- YOUR TASKS:
1. In the blog post listing ten reasons the writer can't wait for July 7, why has three a.m. always seemed special to the writer? Answer in one to three sentences.
2. Continue the blog post about ten reasons to look forward to July 7, picking up right after reason 6.

# EXCERPT start

Tuesday, June 13, 2006

Ten Reasons I Can't Wait

Okay, the world gets lit on fire on July 7. Here are ten reasons I can't effing wait:

1. I'm sick of never knowing if I'll get a good night's sleep or not -- it's hard to be left alone for 8 straight hours, and if it gets screwed up, it's 12 or more hours until you get to sleep again! Augh!
2. My to-do list is piling up again; on a regular schedule I now have to sacrifice work or school (time with the baby is not an option for sacrifice) in order to have any time to relax.
3. Since I can't afford regular chiropractor visits anymore, I'm starting to get reeealy sore again. Sleeping for long periods is agony.
4. I haven't had time to write fiction in WEEKS. Which means that in approximately 3 more weeks, my head will explode, taking out several city blocks.
5. I miss the night. And the early, early morning. And three a.m., which has always felt special to me (ever since I was a kid, and scared myself with a book on "demonology", and woke up spontaneously at exactly 3 a.m. for six months, it's always seemed like a magickal time). Dammit, life's too short to sleep half of it!
6. I have an office job I actually want to do well at, which means I can't satisfy my neophile cravings for abnormality by not fitting in at work -- I love this company and it requires absolute Superhuman Perfect Officeness from me. So now I miss being weird. Hey, after a couple decades, you get used to it. ;)

# EXCERPT end
# EXTRACTED MATERIAL start

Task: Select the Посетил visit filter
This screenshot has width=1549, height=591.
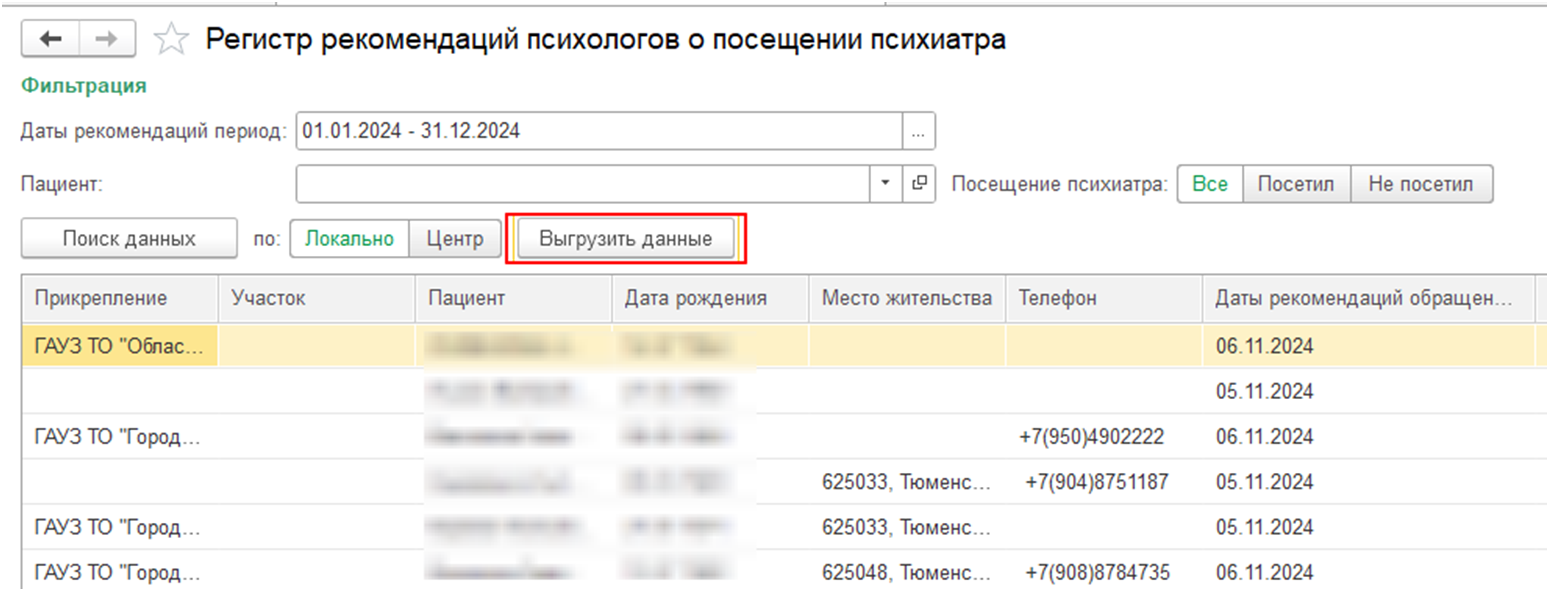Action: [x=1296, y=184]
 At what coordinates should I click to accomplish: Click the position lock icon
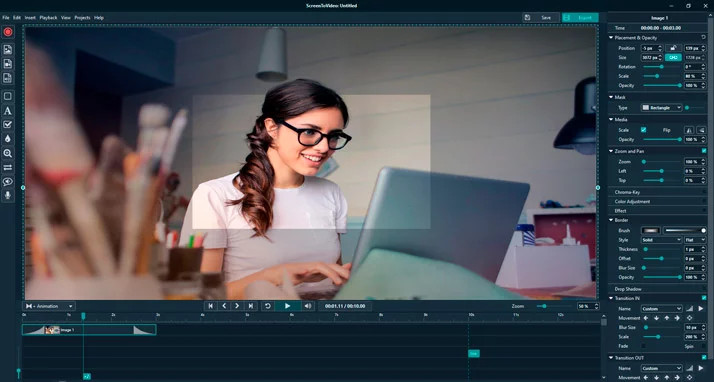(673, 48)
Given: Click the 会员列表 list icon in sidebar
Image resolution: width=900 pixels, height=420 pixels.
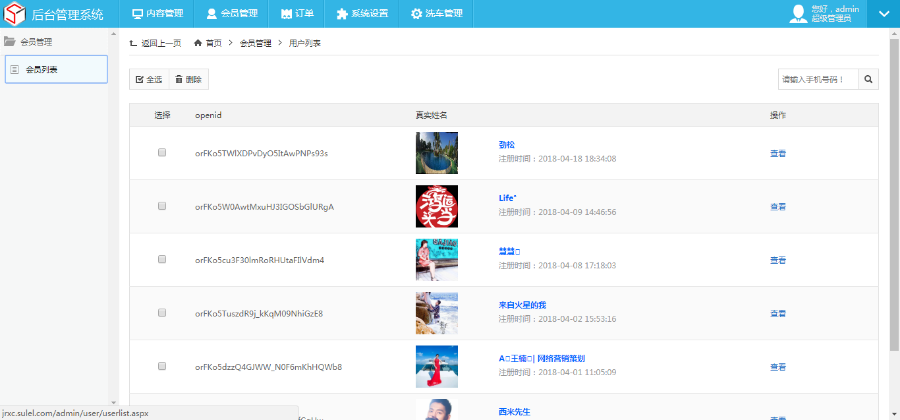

# EXTRACTED MATERIAL end

- EXPECTED OUTPUTS:
1. As a kid, the writer scared themselves with a book on "demonology" and then woke up spontaneously at exactly 3 a.m. for six months. Ever since, that hour has seemed like a magickal time.

2.
7. The nights have been BEAUTIFUL lately, cool and clean and cutting. And I don't even have windows in my bedroom! 3v1l!
8. Having not slept well for most of the last week, I'm HATING on yawning constantly and feeling like I either have no energy or am boasting a near-fatal blood-caffiene level. No, I'm not looking forward to feeling worse for a few days, but I NEED that nice superhuman energy that comes afterwards!
9. I keep getting cool ideas for the book, which I have no time to do more than scribble on stickys. I'd really rather be working on it for real!
10. Time alone. I'm an introvert; we NEED time alone. Right now I get it in little slivers, in my office, in the bathroom, in the car in rush hour. Not good!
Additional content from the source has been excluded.